A major challenge facing the computer and communications security community is determining algorithms for detecting security events using only network data. A security event is defined here not as an attempted attack, but as a successful attack (resulting in a compromised host, for example). One of the requirements for detecting security events using network data is the ability to properly evaluate and compare similar detectors. For example, current practice does not include stating the conditions under which one particular detector will perform better than another. As a result the best approaches to solving particular network security problems are not known. My research therefore focuses on the development and evaluation of network security approaches.
My general interest in network security is in determining what can be detected given primarily connection information. I work with limited data, such as flow data, because I am particularly interested in very large networks ( e.g., international or government organizations), which often cannot collect individual packet header information due to the volume of traffic passing through them. I am working on two projects in this area: scan detection and the identification of compromised hosts.
Scans have been identified as preceding approximately 50\% of attacks, and have also been used for detecting particular types of worms. Current approaches to scan detection require packet-level information, bidirectional data or knowledge of the network. One of the better detection methods is the Threshold Random Walk (TRW), which requires either the ability to see replies to connection requests or knowledge of what hosts are on a network. In contrast, we have designed a system, which is currently in operational use at a large organization, based solely on unidirectional flow information. One of the challenges that this approach still faces is the ability to detect stealthy scans, such as scans that are very slow or that are targeted only against existing hosts. I am interested in detecting such scans as an extension of my PhD dissertation, which focused on detecting distributed scans.
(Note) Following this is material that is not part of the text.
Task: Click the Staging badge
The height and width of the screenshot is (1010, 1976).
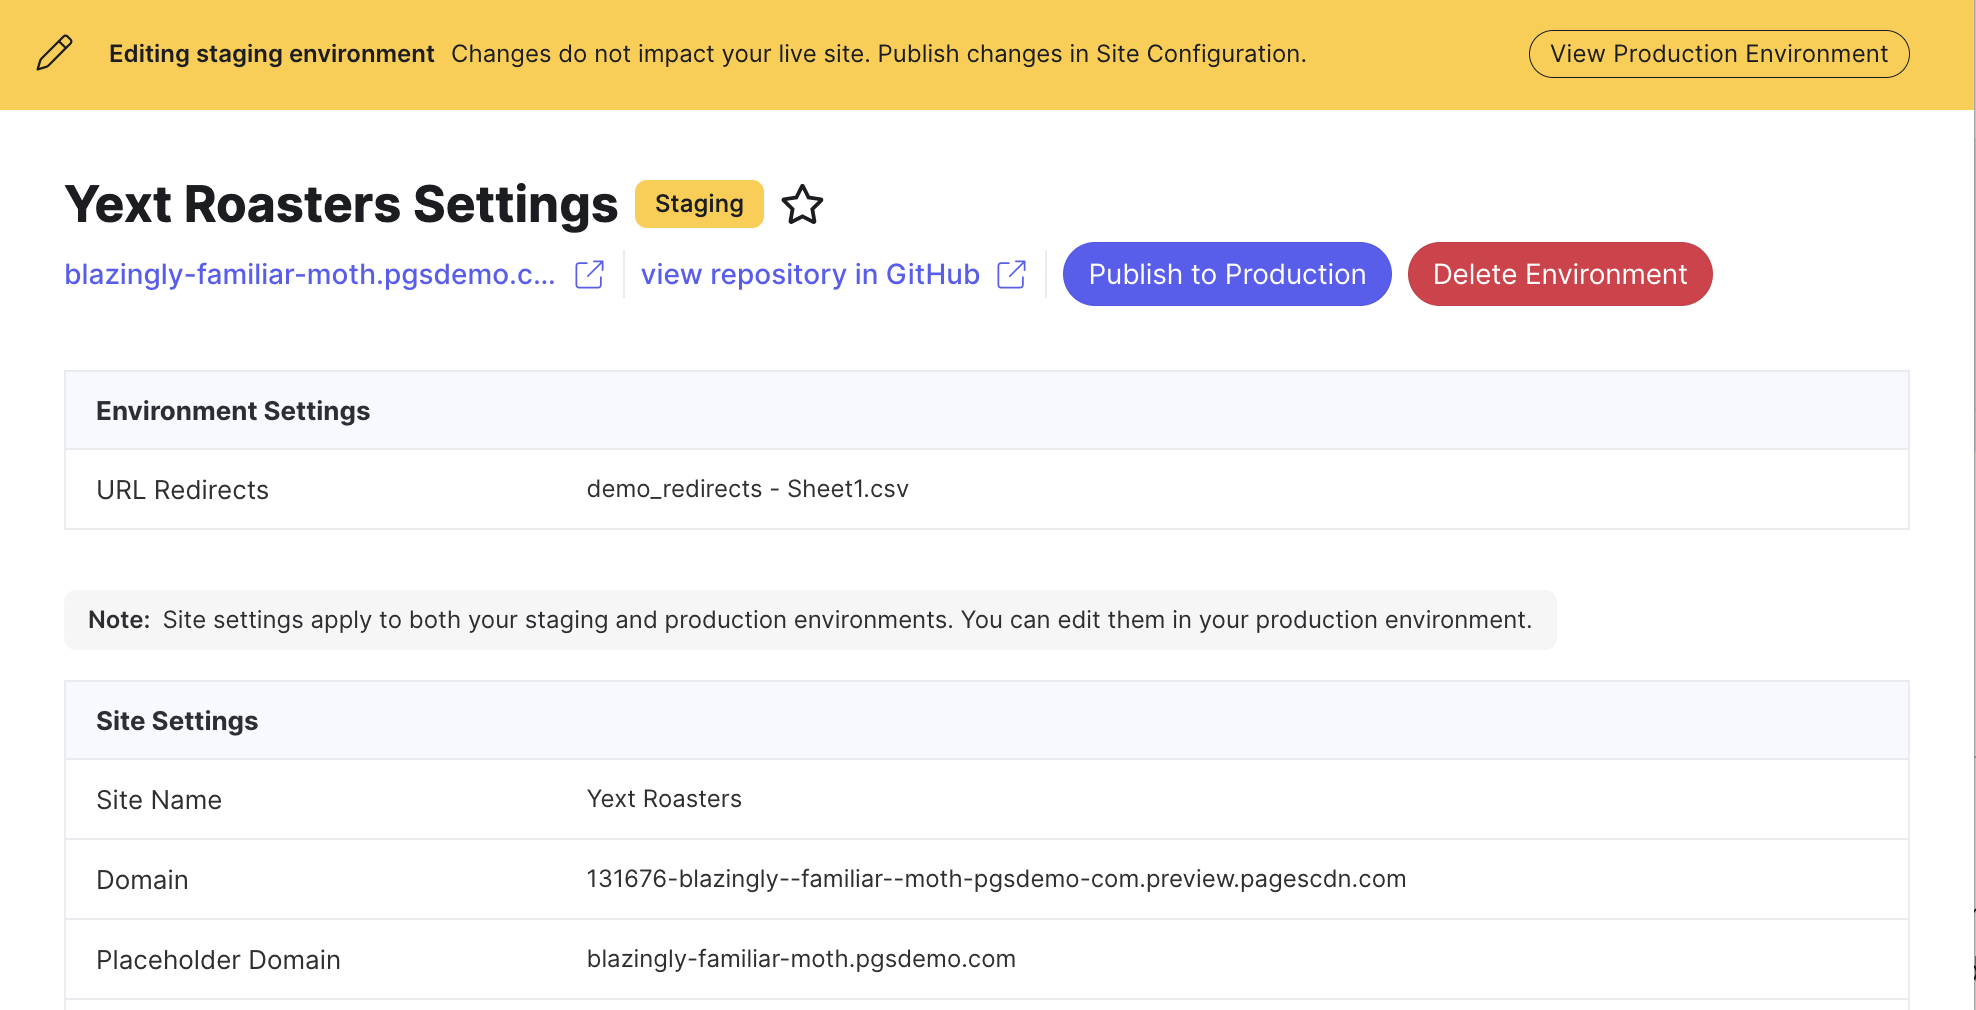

In addition to detecting scans, which can be used to determine potential adversary targets, it is also important to identify compromised hosts. I have developed an initial prototype of a system that detects anomalous network activity on a per host basis by comparing current activity to a baseline. This approach shows promise, but requires further investigation. Open issues include determining the best methods for baselining and the ideal time scale, how the baseline could or should be updated over time, and how far from the baseline is considered an acceptable deviation. In addition, studies will need to be performed to determine the actual true and false positive rates achieved by this approach, along with user studies to determine if this rate is acceptable in practice.
There are two approaches generally used to evaluate new network security techniques, the first of which uses a data set specifically developed for testing and comparing anomaly-based intrusion detection systems. However, this data set suffers from several flaws and is now over five years old. The second approach uses network traces gathered from live networks to test detectors. However, this approach suffers from a lack of ground truth --- we do not know where all of the attacks are. Also, results obtained in one network environment do not
necessarily reflect the results that would be obtained given a different environment.
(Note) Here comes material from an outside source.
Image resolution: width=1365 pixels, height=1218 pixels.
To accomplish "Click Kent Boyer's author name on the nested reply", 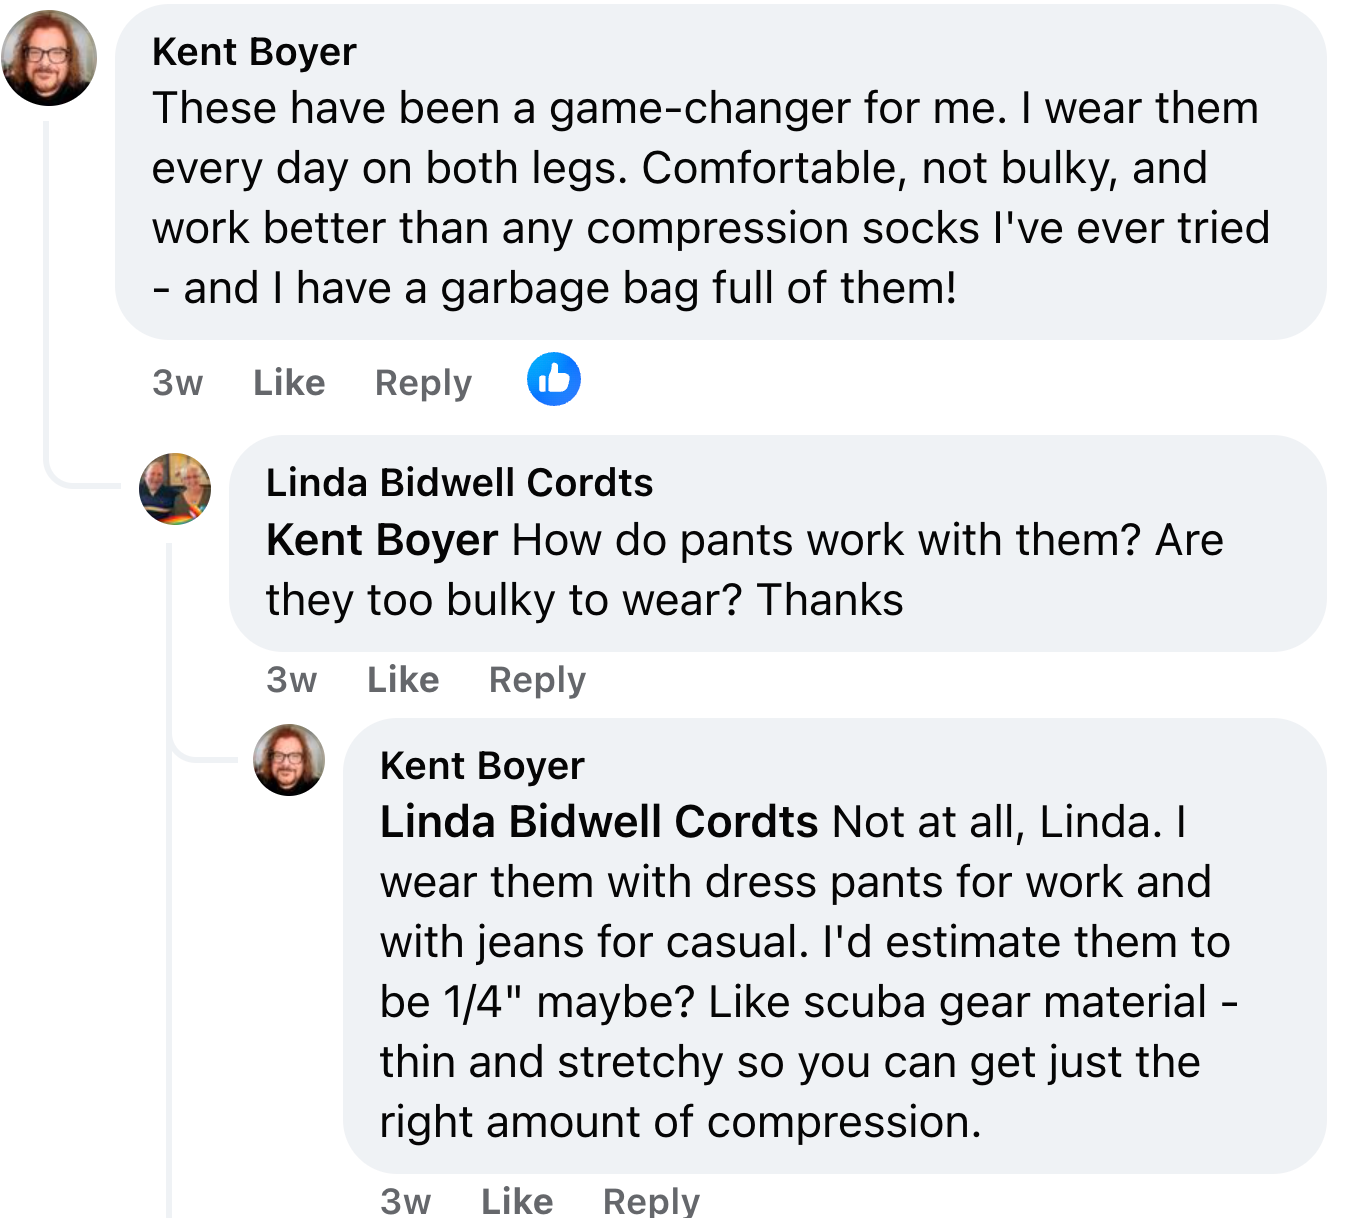I will pyautogui.click(x=482, y=766).
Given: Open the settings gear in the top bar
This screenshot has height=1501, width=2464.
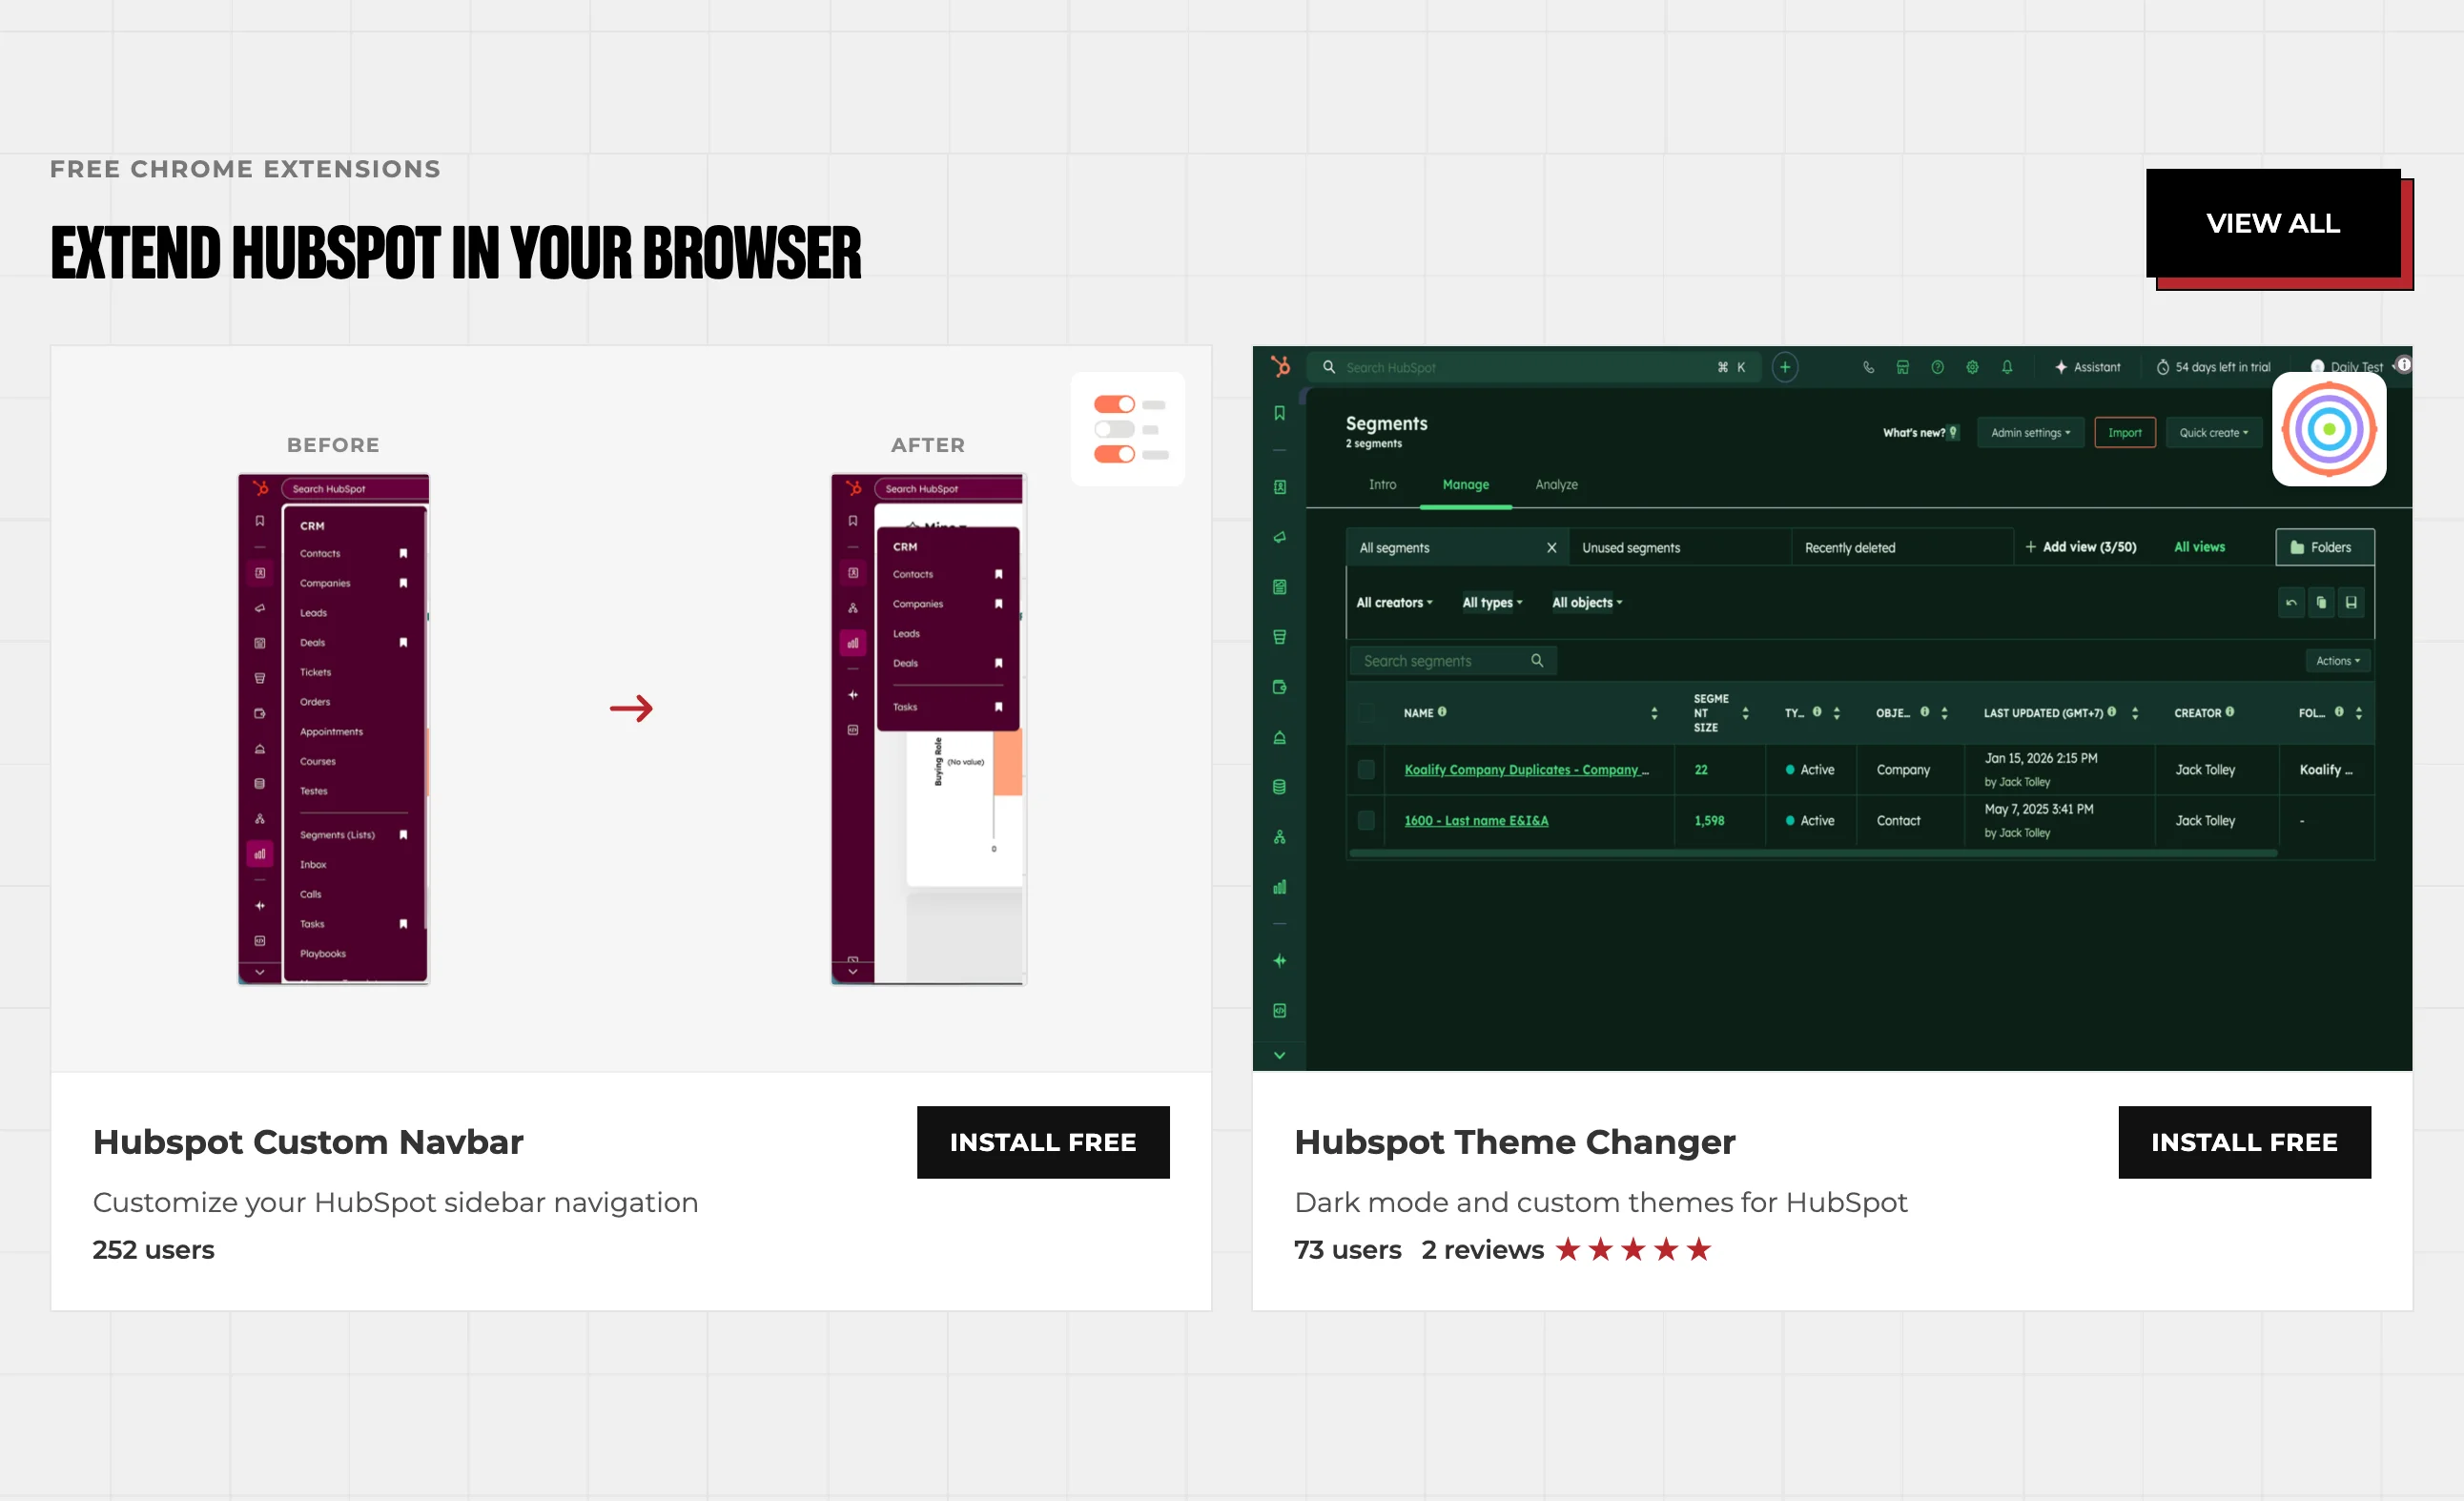Looking at the screenshot, I should [x=1972, y=367].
For my dissertation I developed a new evaluation methodology based on logistic regression modeling of the true positive rate of a detector. Ground truth was obtained by performing the attacks using the DETER network (http://www.isi.edu/deter), which were combined with traffic gathered from live networks. Key characteristics that were suspected to contribute to the true and false positive rates were identified and used to design a representative data set for training a logistic regression model of the detector's true positive rate. The model was tested using a second data set constructed using a similar process. Additionally, a third data set was constructed where the background noise was gathered from networks that had not been used in the training or testing process. This evaluation methodology was also used on a second detector, demonstrating how the logistic regression equations can be used to compare two detectors in terms of the conditions under which each performs best.
Future research on this methodology includes determining if this approach can be more generally applied. It needs to be tested against multiple detectors of different types and complexities in order to determine if it can be generalized. A more generic approach or set of guidelines will follow from these tests, so that others can apply this methodology to their own detectors. The end goal is to develop a methodology that, when applied to a single detector, provides a model that indicates the variables that are important to the performance of the detector. Further, the model will indicate what the expected true and false positive rates would be for this detector when applied in new environments.